From 1998 to 2001, the study said, Intel added 3,300 employees and was responsible for an additional 36,300 jobs in the state. Directly or indirectly, it was responsible for 16 percent of the statewide employment increase during that period. And the jobs were well paid: in 2001, the average Intel employee earned $98,500, more than double the average Washington County wage.

The study’s output, employment and wage figures likely overstate the case today, as the company has cut almost 1,000 jobs since 2001 and limited pay raises and bonuses because of the ongoing downturn in the semiconductor industry. Additionally, the stock market’s decline has cut into stock option gains realized by employees and trimmed the income taxes paid by the company and its employees.

But Intel has continued to make huge investments in new plants and equipment in Oregon, which averaged $1.76 billion annually from 1998 to 2001. And on a percentage basis, it has cut far less of its work force than most other Silicon Forest employers.

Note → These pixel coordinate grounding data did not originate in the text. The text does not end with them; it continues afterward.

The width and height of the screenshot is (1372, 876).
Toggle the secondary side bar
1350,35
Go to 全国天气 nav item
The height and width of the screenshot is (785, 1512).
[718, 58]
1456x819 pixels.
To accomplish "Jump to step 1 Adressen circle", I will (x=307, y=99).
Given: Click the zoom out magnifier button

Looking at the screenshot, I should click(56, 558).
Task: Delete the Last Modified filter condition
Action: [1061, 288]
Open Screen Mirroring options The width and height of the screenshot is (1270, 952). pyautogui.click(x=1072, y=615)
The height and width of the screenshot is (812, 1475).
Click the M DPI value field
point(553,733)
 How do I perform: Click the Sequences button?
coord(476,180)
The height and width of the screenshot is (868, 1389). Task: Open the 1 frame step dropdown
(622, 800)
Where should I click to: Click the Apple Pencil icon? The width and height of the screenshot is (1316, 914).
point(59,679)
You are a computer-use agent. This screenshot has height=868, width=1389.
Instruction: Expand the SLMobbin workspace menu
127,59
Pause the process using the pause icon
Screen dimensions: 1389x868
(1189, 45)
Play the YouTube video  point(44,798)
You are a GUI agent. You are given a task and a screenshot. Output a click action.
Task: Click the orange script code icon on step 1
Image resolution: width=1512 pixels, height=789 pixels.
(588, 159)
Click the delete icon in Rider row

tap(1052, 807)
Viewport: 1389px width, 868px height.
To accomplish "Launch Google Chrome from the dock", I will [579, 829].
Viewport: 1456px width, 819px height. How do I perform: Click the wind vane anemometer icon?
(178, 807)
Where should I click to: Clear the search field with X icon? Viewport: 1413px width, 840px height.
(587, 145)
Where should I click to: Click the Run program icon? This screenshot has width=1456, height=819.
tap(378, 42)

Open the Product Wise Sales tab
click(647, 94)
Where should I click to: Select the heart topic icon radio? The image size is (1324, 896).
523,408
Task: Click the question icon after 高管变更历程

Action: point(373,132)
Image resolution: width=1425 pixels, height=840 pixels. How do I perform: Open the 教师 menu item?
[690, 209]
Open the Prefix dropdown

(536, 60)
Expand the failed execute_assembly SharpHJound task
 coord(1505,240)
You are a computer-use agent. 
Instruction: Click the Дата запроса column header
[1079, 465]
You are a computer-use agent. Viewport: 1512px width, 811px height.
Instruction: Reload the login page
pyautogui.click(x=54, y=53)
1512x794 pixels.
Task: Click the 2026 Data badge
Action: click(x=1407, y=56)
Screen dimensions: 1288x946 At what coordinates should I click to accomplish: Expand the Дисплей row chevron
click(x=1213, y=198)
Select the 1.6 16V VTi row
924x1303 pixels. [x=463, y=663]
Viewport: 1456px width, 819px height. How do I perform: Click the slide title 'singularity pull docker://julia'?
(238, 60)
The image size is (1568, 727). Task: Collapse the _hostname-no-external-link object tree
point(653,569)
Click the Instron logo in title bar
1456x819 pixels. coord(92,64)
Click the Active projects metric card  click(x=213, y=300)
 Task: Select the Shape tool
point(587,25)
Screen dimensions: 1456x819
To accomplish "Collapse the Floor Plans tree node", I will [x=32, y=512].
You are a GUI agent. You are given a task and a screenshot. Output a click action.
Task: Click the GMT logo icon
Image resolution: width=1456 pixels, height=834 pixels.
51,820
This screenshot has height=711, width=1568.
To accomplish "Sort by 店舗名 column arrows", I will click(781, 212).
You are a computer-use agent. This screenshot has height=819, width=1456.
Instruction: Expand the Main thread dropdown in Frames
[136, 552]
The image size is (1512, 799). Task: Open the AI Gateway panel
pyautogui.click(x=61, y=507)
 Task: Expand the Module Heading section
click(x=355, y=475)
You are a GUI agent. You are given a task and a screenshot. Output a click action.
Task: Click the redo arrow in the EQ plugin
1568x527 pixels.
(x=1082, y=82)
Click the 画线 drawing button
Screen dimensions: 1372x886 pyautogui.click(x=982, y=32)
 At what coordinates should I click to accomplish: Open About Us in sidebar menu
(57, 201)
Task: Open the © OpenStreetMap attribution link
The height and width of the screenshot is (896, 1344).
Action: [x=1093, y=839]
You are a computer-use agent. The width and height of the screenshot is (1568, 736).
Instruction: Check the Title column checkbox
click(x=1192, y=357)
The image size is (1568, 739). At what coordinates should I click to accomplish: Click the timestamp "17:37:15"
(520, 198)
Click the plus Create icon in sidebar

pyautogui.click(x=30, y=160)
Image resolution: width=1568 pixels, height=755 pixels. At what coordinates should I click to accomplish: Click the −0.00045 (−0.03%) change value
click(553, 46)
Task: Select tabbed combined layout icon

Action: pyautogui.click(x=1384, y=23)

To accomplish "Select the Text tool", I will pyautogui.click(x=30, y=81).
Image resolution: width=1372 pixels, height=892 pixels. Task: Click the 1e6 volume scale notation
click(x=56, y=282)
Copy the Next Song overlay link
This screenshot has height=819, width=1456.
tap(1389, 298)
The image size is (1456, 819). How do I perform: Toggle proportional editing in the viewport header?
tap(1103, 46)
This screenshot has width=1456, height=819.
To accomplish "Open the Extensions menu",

To get a sense of Intel’s total economic weight, the study tallied the annual impact of Intel’s operations — including its own production, employment and wages, plus goods and services purchased from suppliers, and goods and services purchased by its employees — and added its capital spending, contributions and taxes in Oregon. The figure totaled $8.9 billion in 2001, more than double 1997, according to the study.

While the study made no attempt to calculate the total public cost of Intel’s presence in Oregon, Intel spokesman Bill MacKenzie noted that in 2001, the company and its employees paid far more in taxes for local government and schools than it costs those entities to provide services.

"I know there are people out there who feel we’re not paying our fair share," he said. "We are in no way a cost center for schools or government. The fact is, we’re subsidizing other people."

Of Intel’s 15,319 employees at the end of 2001, nearly 10,000 lived in Beaverton and Hillsboro. An additional 2,700 called Portland home. The company’s employees in the state have an estimated 7,000 children.

According to ECONorthwest, Intel and its employees paid into the school system $51.9 million more than the cost of educating employees’ children.

MacKenzie said Intel orders the study to better understand its role in the local economy and in turn inform local and state government officials. The company is meeting with Hillsboro and Washington County officials and members of the governor’s staff this week to outline the study’s findings.

"It helps our voice be heard when we have opinions on public policy," MacKenzie said. "We’re a data-driven company; we can’t just go out there and say we’re a big deal."